Try it
Each line below has to be set down again exactly.

Supplied data
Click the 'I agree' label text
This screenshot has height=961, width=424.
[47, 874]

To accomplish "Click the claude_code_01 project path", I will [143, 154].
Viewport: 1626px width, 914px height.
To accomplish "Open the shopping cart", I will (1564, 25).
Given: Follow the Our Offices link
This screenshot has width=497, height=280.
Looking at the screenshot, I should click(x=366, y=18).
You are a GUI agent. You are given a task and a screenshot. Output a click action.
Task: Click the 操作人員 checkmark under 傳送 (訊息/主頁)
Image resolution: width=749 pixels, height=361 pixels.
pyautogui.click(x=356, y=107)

Response area
Click the 'I agree' label text
This screenshot has height=961, width=424.
[47, 874]

To accomplish "Click the claude_code_01 project path", I will [143, 154].
Viewport: 1626px width, 914px height.
To accomplish "Open the shopping cart", I will (1564, 25).
Given: Follow the Our Offices link
This screenshot has width=497, height=280.
Looking at the screenshot, I should click(x=366, y=18).
You are a GUI agent. You are given a task and a screenshot. Output a click action.
Task: Click the 操作人員 checkmark under 傳送 (訊息/主頁)
Image resolution: width=749 pixels, height=361 pixels.
pyautogui.click(x=356, y=107)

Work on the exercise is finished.